Discovery of earth abundant light absorbers for solar water splitting: Mn$_{2}$V$_{2}$O$_{7}$ and beyond

Utilizing a first-principles data driven discovery approach with high-throughput computations and machine learning techniques, we screen for transition metal oxide (TMO) compounds with low band gaps and optimal band edges for solar water splitting applications. Combining the computational screening with the high-throughput experimental synthesis efforts, we identify the complex oxide $\beta$-Mn$_{2}$V$_{2}$O$_{7}$ as exhibiting a band gap and band edges that are near optimal for photocatalytic water splitting.
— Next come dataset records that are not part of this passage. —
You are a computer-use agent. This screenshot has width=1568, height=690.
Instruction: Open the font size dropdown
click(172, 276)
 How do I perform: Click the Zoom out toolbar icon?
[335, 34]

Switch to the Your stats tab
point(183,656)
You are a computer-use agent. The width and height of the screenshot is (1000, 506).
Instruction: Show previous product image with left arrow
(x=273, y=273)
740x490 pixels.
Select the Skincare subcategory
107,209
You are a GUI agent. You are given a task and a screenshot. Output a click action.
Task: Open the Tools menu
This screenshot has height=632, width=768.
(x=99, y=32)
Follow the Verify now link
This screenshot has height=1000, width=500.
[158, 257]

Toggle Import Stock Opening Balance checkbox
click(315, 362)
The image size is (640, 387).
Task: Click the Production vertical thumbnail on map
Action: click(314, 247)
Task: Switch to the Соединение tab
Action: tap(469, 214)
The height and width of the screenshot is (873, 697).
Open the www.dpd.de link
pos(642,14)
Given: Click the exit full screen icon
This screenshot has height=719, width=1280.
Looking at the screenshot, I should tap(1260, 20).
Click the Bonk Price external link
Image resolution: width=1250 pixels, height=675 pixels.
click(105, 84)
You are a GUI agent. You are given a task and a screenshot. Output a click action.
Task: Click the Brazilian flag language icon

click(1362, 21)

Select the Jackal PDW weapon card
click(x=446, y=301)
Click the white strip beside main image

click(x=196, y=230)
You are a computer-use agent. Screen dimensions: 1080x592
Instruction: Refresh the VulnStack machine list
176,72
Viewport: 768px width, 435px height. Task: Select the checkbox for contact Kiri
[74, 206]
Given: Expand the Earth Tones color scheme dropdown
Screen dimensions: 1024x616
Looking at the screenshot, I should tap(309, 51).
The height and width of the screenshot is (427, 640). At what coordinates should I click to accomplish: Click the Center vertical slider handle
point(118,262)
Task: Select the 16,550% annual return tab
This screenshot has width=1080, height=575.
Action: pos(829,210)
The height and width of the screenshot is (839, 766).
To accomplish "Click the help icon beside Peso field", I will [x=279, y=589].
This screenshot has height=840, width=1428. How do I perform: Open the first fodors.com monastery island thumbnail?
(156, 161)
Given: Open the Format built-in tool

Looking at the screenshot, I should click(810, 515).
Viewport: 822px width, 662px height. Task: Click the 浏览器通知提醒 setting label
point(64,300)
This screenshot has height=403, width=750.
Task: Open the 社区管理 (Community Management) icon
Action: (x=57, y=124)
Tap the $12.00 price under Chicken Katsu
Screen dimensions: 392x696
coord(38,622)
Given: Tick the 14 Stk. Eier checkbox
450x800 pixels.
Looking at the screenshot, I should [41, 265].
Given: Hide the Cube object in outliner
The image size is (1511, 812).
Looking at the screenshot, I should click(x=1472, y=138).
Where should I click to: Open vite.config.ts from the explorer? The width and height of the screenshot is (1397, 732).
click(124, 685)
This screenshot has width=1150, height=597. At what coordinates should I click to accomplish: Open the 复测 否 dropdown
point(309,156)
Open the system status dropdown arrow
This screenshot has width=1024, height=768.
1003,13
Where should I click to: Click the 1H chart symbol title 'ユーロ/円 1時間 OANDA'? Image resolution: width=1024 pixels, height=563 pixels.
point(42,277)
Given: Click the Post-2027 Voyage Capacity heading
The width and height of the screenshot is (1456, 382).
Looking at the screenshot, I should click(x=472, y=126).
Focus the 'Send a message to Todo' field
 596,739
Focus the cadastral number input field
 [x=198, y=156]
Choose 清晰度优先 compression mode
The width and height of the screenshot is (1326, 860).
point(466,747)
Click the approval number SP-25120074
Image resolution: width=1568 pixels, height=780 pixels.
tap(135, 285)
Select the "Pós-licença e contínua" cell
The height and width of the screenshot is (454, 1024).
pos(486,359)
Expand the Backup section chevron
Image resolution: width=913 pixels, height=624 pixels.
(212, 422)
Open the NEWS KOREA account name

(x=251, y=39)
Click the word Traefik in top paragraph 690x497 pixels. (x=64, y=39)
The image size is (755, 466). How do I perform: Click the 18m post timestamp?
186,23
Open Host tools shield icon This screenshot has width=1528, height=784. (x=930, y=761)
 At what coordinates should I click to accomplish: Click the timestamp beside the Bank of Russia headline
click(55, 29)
Experiments, corroborated by theory, indicate that $\beta$-Mn$_{2}$V$_{2}$O$_{7}$ has a near-direct band gap near 1.8 eV. Our calculations further reveal a valence band maximum composed of mixed O-p/Mn-d states, and a conduction band maximum of V d-character, leading to dipole-allowed direct transitions at the band edges. Photoelectrochemical measurements indicate appreciable photocurrent from Mn$_{2}$V$_{2}$O$_{7}$ samples, corroborating our predictions. We further discuss design principles for guiding the discovery of more promising metal oxides with optimal band energetics for solar fuels applications.